**Source extract**
++++++++++
Find the functions satisfying $ \frac { f ( a b ) } { a b } = \frac { f ( a + b ) } { a + b } \cdot \frac { f ( a - b ) } { a - b } $ 
Find all the functions $ f : \mathbb R \to\mathbb R $ such that
$$ \frac { f ( a b ) } { a b } = \frac { f ( a + b ) } { a + b } \cdot \frac { f ( a - b ) } { a - b } \text . $$

I think $ f ( x ) = x $, but I don't know how to get it.
 A: First of all, note that you have $ f : \mathbb R \to \mathbb R $, and in particular $ 0 $ is in the domain of $ f $. But the functional equation
$$ \frac { f ( x y ) } { x y } = \frac { f ( x + y ) } { x + y } \cdot \frac { f ( x - y ) } { x - y } \tag 0 \label 0 $$
can only hold when $ x , y \ne 0 $ and $ x \ne \pm y $. That means \eqref{0} doesn't tell you anything about $ f ( 0 ) $, and given any solution $ f $ of \eqref{0}, you can change the value of $ f ( 0 ) $, and still get a solution; i.e. any function $ \tilde f : \mathbb R \to \mathbb R $ with $ \tilde f ( x ) = f ( x ) $ for all $ x \ne 0 $ is a solution. Thus the better question is to ask for all $ f : \mathbb R \setminus \{ 0 \} \to \mathbb R $ satisfying \eqref{0} for all $ x , y \in \mathbb R \setminus \{ 0 \} $ with $ x \ne \pm y $. Then, defining $ g : \mathbb R \setminus \{ 0 \} \to \mathbb R $ with $ g ( x ) = \frac { f ( x ) } x $, \eqref{0} gives
$$ g ( x y ) = g ( x + y ) g ( x - y ) \tag 1 \label 1 $$
for all nonzero $ x $ and $ y $ with $ x \ne \pm y $. Conversely, any $ g : \mathbb R \setminus \{ 0 \} \to \mathbb R $ satisfying \eqref{1} gives rise to an $ f : \mathbb R \setminus \{ 0 \} \to \mathbb R $ defined with $ f ( x ) = x g ( x ) $, which satisfies \eqref{0}. So we will try to solve this equivalent problem. It's straightforward to check that the constant functions $ g ( x ) = 0 $ and $ g ( x ) = 1 $ satisfy \eqref{1} (equivalently, the constant zero function and the identity function both satisfy \eqref{0}). We will show that these are the only solutions.
++++++++++
**Work required**
In the functional equation thread above, which two constant functions g does the reply say are the only solutions of the equation written for g?

**Stored data**
++++++++++
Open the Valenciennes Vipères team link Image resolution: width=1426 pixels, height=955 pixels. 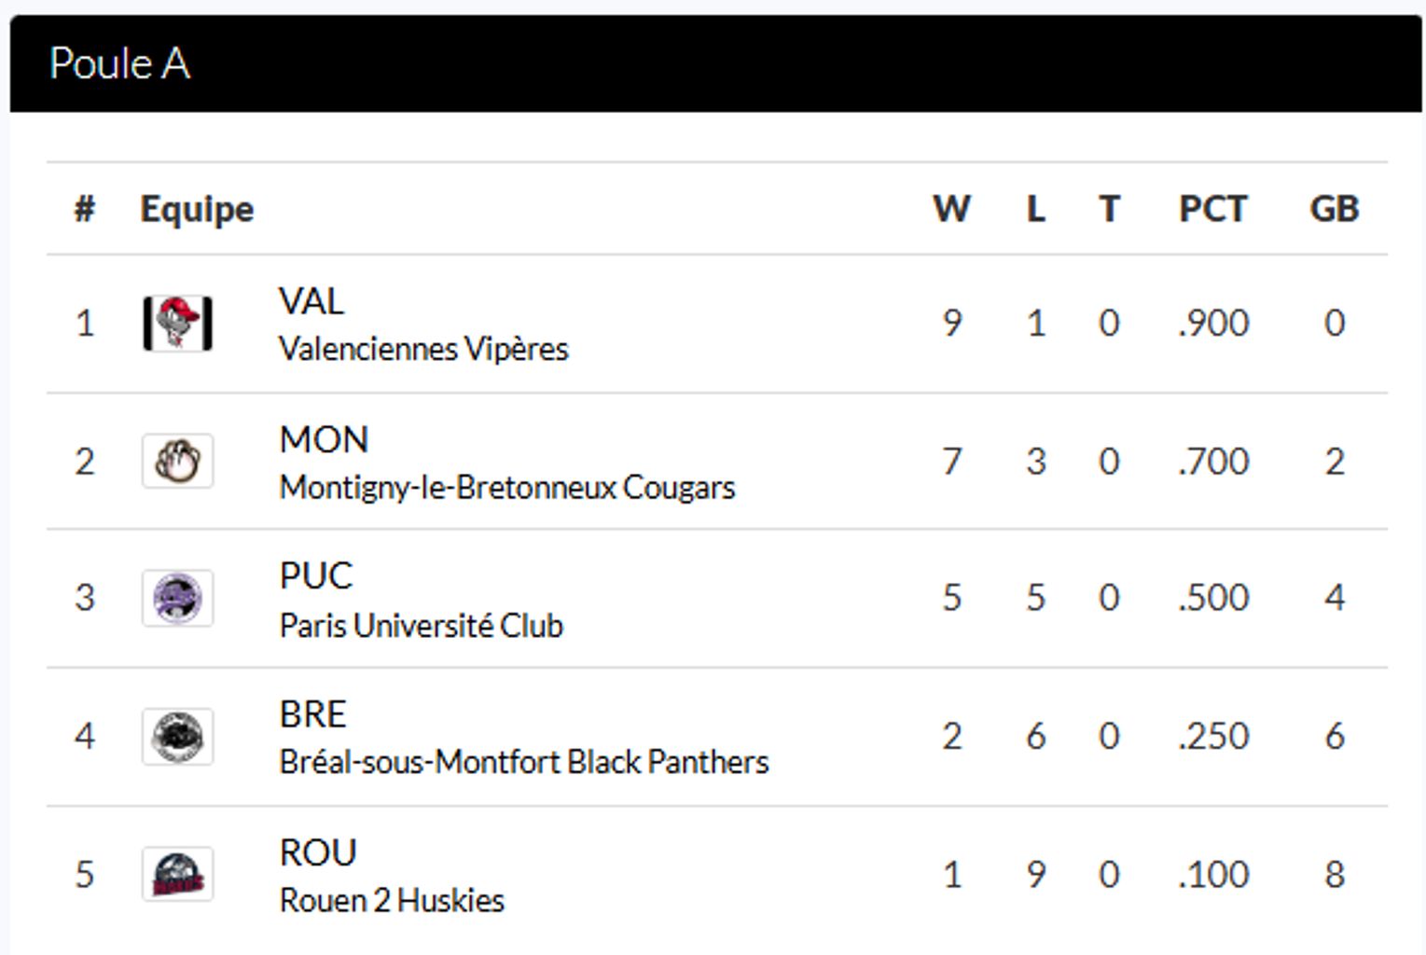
++++++++++
**The completed task**
The constant functions g(x) = 0 and g(x) = 1.